They say that when the end of the world comes, it's the roaches that would survive.  Well, this roachbot seems to have gotten that covered.

In robotics, the essential features that experts look at are mobility and robustness.  With the goal of creating stronger and more flexible robots, scientists have gotten inspired by the tiny, strong creatures in nature-cockroaches.  Being one of the insects with high population all over the world, cockroaches have made it known to humans that they are somewhat a threat.

The scientists started with their research by observing cockroaches as they were squished with the objective of getting a feel of how the insects go about everywhere, squeeze their bodies through tiny holes, and tolerate heavy loads.

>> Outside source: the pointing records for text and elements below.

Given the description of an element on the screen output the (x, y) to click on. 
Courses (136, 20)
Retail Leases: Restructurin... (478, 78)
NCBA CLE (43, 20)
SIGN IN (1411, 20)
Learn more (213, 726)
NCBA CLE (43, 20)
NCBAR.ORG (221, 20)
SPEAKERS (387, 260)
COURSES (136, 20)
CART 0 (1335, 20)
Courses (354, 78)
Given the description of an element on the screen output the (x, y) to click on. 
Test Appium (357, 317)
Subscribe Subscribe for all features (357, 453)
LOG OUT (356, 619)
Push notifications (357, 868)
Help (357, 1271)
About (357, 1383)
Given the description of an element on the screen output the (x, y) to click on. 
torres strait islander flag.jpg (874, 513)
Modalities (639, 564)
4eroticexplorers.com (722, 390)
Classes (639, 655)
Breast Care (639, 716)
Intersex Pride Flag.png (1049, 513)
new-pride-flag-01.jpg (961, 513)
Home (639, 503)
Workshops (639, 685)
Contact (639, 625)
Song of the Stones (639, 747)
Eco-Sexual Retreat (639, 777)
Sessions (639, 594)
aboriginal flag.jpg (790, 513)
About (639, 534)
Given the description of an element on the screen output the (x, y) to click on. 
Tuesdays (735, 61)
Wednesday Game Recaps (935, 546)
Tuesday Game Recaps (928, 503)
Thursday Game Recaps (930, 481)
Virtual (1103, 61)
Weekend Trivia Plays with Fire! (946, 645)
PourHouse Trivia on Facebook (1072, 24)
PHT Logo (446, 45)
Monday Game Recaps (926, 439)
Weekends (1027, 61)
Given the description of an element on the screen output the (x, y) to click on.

From here, the researchers have developed robots that mimic the movement and properties of a cockroach.  The tiny robots are one-legged, blade-shaped, and bounces around like a cockroach at a measured speed of 20 times its body length per second.  It is about three by 1.5 centimeters in size and is driven by an alternating current, with materials that can generate an electrical response to external stimuli.

The researchers looked at the speed, strength, and flexibility of the so called "roachbot".  They put a number of weights and objects on it and recorded how fast it could move along a ruler.  They reported in Science Robotics that the robot can climb an angled plane of 7.5 degrees at a rate of seven times its body length per second.  They also observed that it can carry objects of up to six times its weight, as well as tolerate the action of an adult human foot stepping on it-that is about a million times as heavy as the roachbot.  After surviving this heavy weight, the roachbot simply continued to move.

 

The fast mobility and observable robustness of the tiny robot is believed to be due to its curved unimorph piezoelectric structure made of an 18-micron thick PVDF layer, two 50-nanometer thick palladium/gold electrodes that sandwich the PVDF layer, a 25-micron thick adhesive silicone, and a 25-micron thick PET substrate at the bottom.

In comparison with other robotic structures, the roachbot is considered unique in a way that it has a flexible but strong exoskeleton while other robots have a rigid structure, causing them to move slowly.  This product are seen to be very helpful with environmental exploration and disaster relief, as scientists aim to improve the behavior and response of the robot.